» Given request: Please retype the rows below word for word, leaving out the pictures.
____
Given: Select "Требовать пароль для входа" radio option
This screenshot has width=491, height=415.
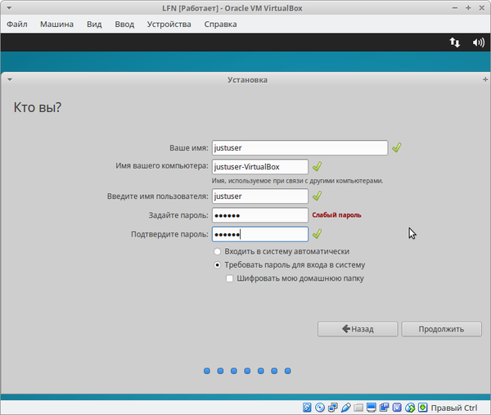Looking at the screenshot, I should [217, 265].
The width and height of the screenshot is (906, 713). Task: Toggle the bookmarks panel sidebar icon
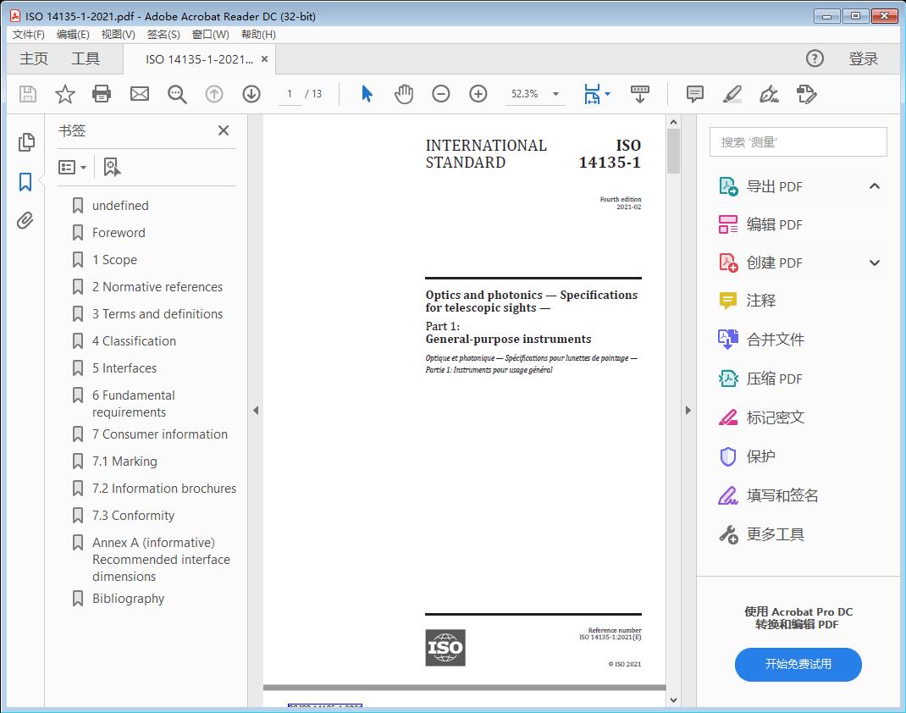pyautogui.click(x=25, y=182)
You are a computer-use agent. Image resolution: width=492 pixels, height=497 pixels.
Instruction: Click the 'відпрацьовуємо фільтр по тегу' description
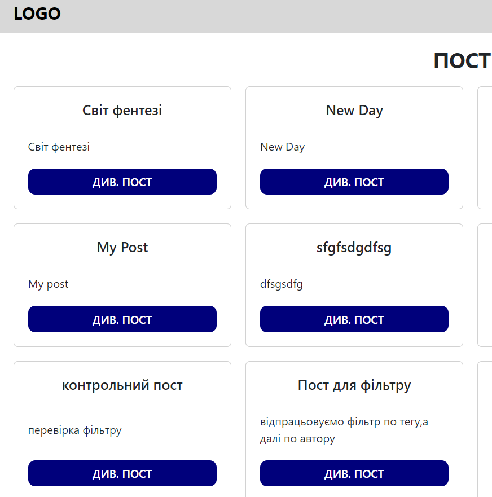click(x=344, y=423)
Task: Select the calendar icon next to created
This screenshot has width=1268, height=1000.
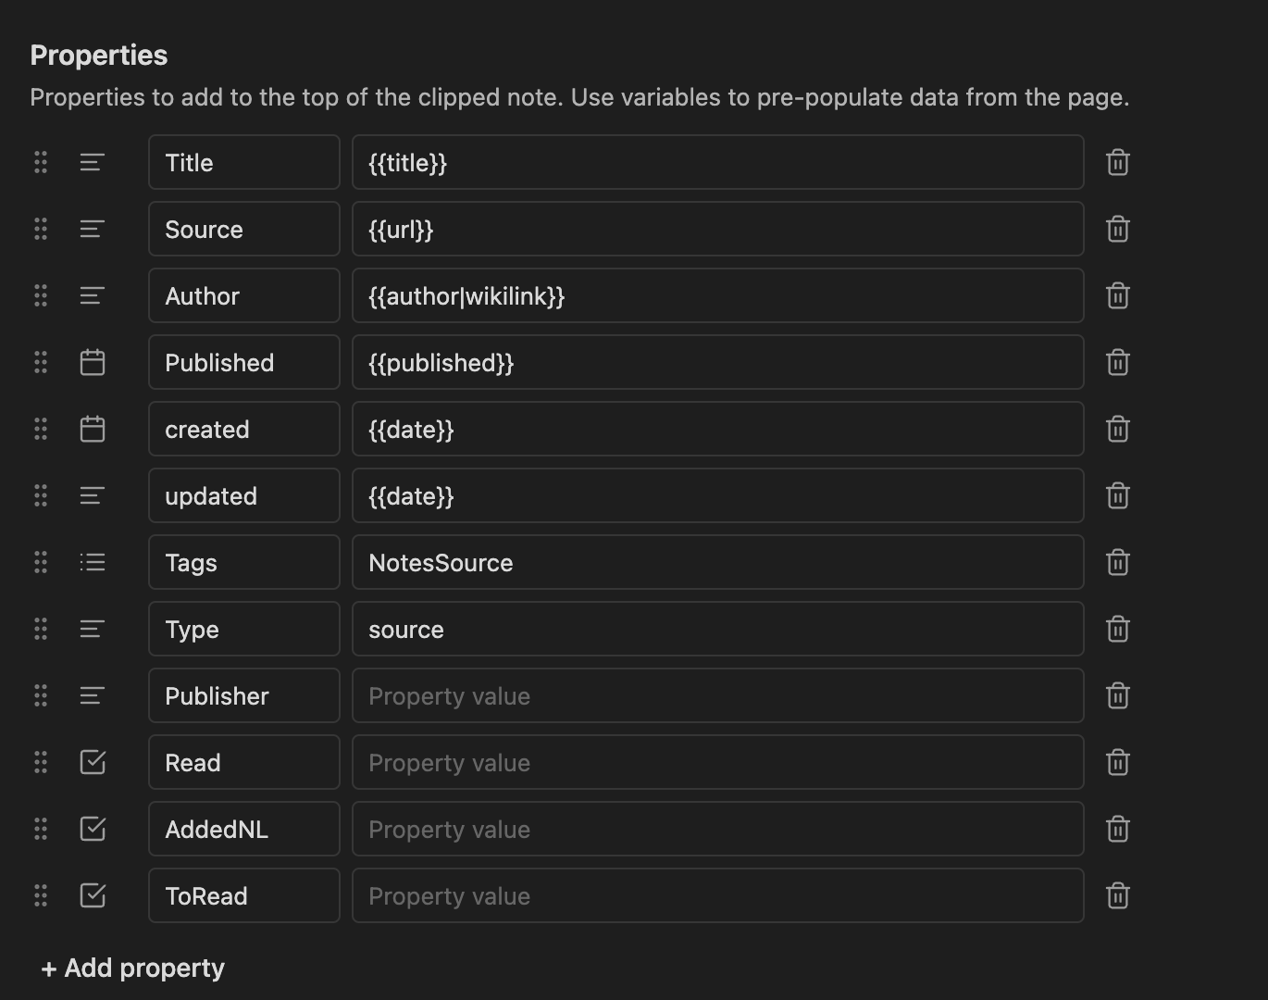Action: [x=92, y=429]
____
» Response to the exercise:
Given: Select "Требовать пароль для входа" radio option
This screenshot has width=491, height=415.
Looking at the screenshot, I should [217, 265].
The width and height of the screenshot is (906, 713). Task: Toggle the bookmarks panel sidebar icon
pyautogui.click(x=25, y=182)
You are a computer-use agent. Image resolution: width=492 pixels, height=497 pixels.
Instruction: Click the 'відпрацьовуємо фільтр по тегу' description
click(x=344, y=423)
Task: Select the calendar icon next to created
This screenshot has width=1268, height=1000.
Action: [x=92, y=429]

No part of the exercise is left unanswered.